• _Exercise goal_:
Determine how many lines in the records hold "with", then give that number by itself.

**** Supplied records ****

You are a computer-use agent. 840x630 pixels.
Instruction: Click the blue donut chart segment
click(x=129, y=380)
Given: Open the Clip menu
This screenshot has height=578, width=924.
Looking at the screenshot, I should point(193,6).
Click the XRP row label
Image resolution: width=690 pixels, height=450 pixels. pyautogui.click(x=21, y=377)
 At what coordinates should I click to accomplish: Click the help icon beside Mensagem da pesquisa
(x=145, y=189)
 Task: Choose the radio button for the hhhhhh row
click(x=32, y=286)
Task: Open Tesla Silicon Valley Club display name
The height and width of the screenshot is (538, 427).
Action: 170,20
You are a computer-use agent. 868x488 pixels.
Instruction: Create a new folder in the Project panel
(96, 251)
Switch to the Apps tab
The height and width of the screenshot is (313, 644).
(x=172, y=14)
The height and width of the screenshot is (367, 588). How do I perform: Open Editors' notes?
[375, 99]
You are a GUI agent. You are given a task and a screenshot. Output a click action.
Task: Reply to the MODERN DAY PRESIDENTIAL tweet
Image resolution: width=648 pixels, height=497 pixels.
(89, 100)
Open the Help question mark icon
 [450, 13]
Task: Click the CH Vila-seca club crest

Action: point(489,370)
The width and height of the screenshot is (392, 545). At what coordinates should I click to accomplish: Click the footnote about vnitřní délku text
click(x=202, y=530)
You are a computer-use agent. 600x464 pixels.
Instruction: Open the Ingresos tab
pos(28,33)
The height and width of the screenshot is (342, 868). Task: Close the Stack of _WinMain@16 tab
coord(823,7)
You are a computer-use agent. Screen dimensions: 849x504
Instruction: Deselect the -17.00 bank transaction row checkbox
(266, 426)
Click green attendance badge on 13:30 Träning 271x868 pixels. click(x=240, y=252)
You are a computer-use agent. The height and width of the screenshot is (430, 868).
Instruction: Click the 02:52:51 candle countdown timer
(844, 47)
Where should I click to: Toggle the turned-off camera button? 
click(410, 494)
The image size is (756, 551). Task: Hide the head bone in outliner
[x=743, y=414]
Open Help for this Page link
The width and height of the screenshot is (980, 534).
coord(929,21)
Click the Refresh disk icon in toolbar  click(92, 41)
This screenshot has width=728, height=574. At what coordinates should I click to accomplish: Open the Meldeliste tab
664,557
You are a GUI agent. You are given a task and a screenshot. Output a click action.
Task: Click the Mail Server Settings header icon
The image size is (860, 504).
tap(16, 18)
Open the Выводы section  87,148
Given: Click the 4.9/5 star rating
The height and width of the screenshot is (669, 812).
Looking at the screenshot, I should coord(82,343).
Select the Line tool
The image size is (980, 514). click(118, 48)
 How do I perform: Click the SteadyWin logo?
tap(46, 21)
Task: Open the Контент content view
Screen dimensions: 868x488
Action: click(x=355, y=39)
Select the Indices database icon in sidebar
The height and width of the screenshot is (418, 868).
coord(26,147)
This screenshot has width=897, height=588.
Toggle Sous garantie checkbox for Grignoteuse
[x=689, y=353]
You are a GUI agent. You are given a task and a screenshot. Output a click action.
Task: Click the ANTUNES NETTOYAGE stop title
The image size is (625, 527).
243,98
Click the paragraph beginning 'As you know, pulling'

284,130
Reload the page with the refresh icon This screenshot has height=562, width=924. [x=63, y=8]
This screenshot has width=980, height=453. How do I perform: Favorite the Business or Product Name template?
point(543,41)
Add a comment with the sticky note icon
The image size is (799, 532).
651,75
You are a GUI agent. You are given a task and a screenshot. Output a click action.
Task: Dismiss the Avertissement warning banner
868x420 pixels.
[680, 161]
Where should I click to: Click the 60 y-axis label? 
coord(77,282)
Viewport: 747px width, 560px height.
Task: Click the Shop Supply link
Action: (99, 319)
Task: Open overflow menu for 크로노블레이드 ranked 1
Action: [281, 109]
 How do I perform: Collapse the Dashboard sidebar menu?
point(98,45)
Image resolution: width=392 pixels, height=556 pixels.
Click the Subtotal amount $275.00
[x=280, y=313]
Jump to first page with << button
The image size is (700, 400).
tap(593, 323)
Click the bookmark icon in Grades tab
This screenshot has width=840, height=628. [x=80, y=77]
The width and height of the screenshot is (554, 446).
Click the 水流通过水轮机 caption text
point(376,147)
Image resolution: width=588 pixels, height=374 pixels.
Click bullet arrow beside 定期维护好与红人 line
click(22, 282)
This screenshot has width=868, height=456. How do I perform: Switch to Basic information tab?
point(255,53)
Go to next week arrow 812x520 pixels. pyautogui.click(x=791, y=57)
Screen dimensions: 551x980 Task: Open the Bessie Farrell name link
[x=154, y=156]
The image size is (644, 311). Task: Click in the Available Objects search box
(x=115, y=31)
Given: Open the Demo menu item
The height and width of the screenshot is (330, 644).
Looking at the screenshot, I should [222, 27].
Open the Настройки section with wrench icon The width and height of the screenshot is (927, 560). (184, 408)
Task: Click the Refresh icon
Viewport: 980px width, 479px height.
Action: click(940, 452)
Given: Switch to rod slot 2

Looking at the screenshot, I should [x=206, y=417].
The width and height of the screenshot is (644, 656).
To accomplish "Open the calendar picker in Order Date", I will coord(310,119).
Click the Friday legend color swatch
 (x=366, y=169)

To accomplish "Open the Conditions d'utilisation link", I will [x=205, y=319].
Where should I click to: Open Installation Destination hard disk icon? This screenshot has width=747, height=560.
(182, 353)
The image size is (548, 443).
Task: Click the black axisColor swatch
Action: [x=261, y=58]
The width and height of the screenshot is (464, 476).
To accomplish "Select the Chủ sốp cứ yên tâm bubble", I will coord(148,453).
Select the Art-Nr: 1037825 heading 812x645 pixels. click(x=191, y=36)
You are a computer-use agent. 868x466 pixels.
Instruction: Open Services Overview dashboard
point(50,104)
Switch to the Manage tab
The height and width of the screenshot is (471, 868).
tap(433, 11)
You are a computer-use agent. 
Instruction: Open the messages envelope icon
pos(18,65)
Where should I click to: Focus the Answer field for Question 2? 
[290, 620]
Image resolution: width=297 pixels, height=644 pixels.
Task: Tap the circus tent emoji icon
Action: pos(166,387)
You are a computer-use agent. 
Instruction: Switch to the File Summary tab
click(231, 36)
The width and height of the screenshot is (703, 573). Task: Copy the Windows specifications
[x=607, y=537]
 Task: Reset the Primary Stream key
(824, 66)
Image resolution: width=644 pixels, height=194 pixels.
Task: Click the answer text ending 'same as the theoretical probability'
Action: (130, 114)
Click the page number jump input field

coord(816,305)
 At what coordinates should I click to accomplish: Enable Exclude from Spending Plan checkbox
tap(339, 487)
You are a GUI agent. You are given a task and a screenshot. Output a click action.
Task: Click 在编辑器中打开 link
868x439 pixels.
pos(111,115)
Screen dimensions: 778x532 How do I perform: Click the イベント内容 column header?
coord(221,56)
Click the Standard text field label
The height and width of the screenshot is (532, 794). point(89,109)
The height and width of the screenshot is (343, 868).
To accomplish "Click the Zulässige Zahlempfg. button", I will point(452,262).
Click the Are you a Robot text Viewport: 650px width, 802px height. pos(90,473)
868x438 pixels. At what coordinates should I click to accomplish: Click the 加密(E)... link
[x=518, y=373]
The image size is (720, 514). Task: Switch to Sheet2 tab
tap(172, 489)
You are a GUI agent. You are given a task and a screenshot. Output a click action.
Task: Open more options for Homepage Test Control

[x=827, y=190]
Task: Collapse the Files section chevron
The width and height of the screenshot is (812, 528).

****

• _Solved exercise_:
4